- **WHAT TO DO**
Copy the records from the start down through the line containing "Looking at the", swapping "screenshot" for "screen capture" and keeping everything else the same. Omit the pictures.

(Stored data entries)
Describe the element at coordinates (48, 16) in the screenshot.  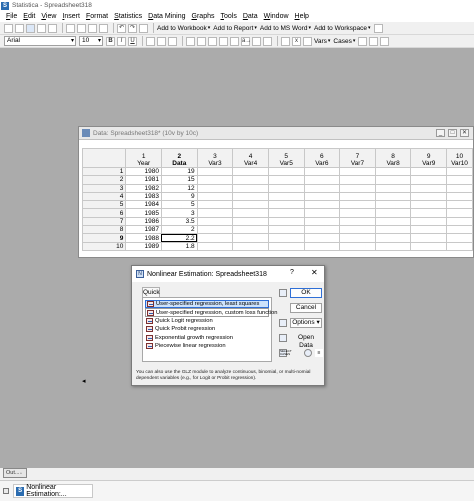
I see `menu-view: View` at that location.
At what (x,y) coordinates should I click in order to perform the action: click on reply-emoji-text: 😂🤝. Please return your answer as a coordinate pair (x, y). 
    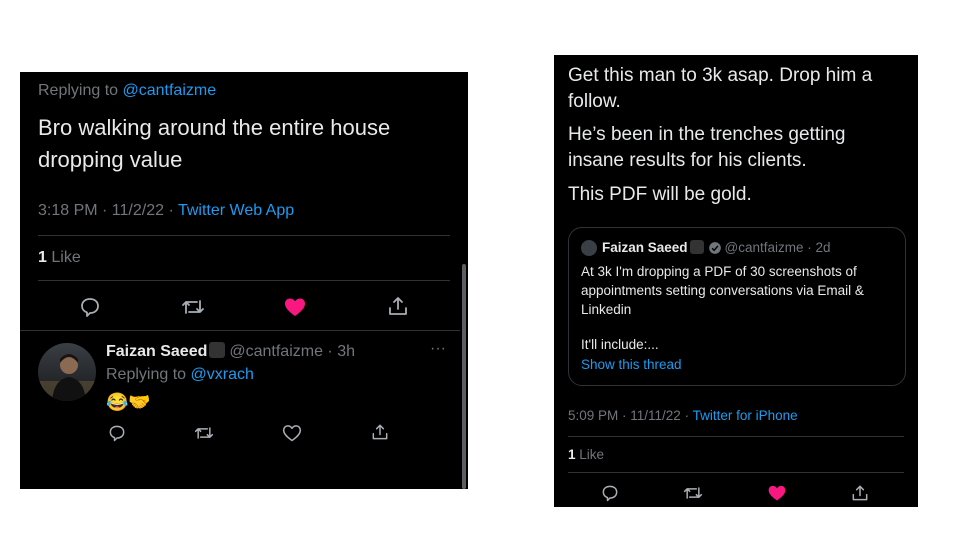
    Looking at the image, I should click on (128, 402).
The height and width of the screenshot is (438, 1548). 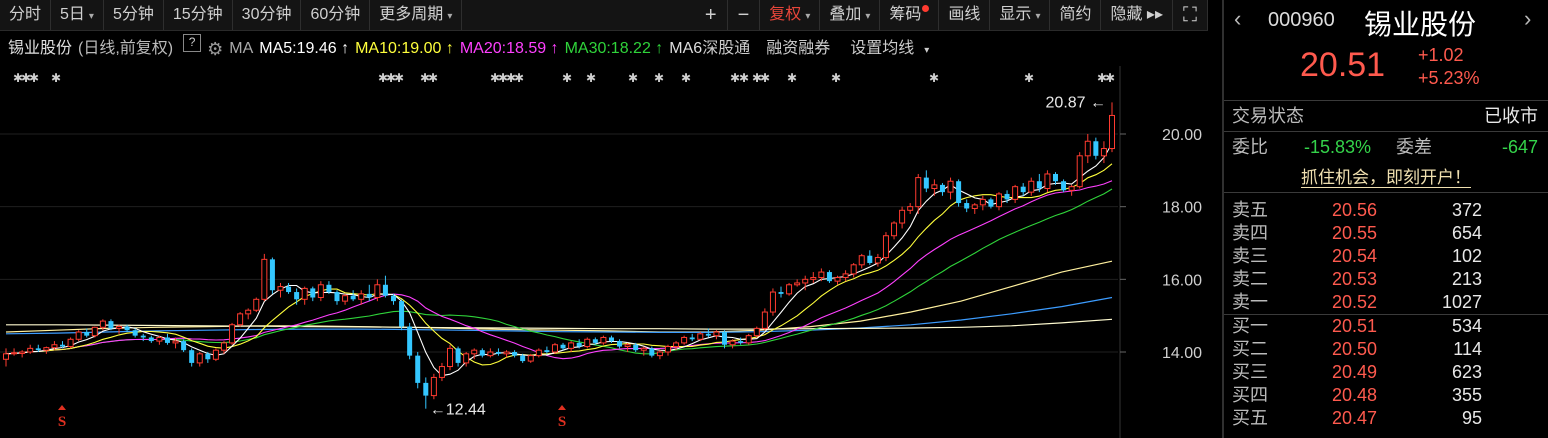 I want to click on price-change: +1.02, so click(x=1441, y=55).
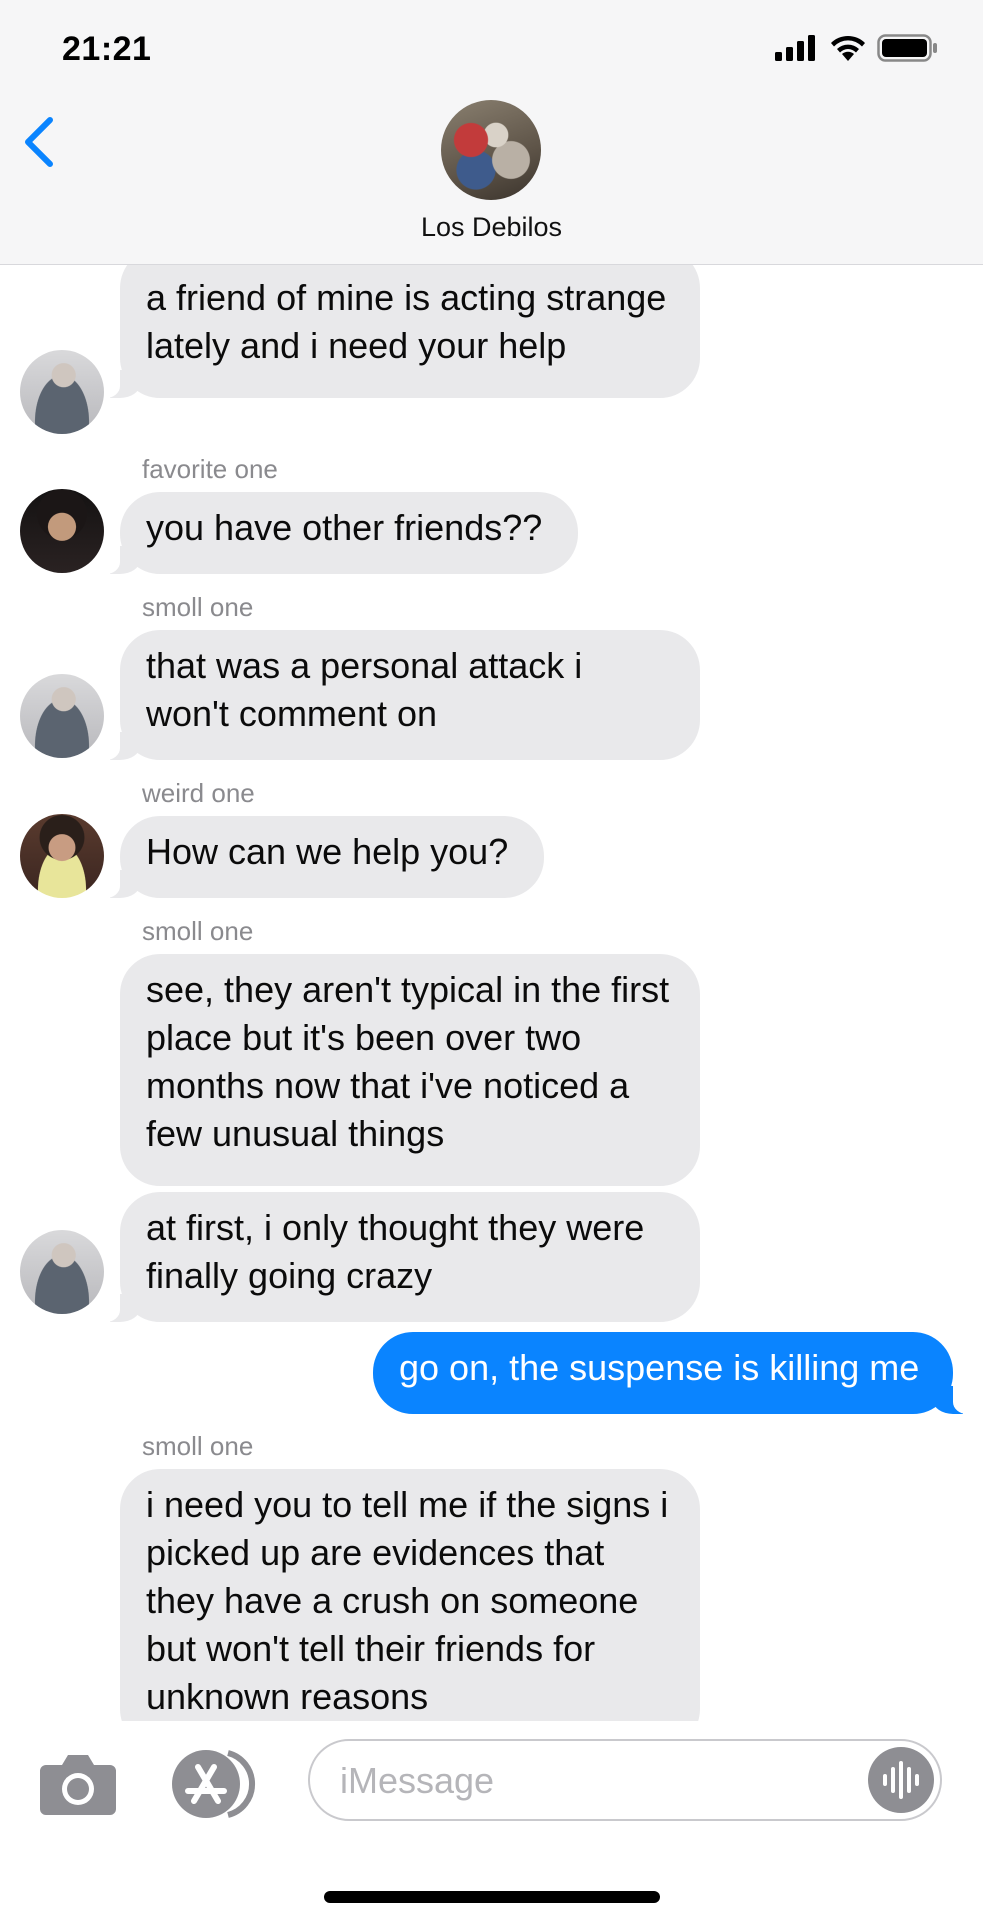  I want to click on message-text: go on, the suspense is killing me, so click(660, 1368).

- **YOUR SOLUTION**
Describe the element at coordinates (48, 16) in the screen capture.  
I see `menu-view: View` at that location.
At what (x,y) coordinates should I click in order to perform the action: click on reply-emoji-text: 😂🤝. Please return your answer as a coordinate pair (x, y). 
    Looking at the image, I should click on (128, 402).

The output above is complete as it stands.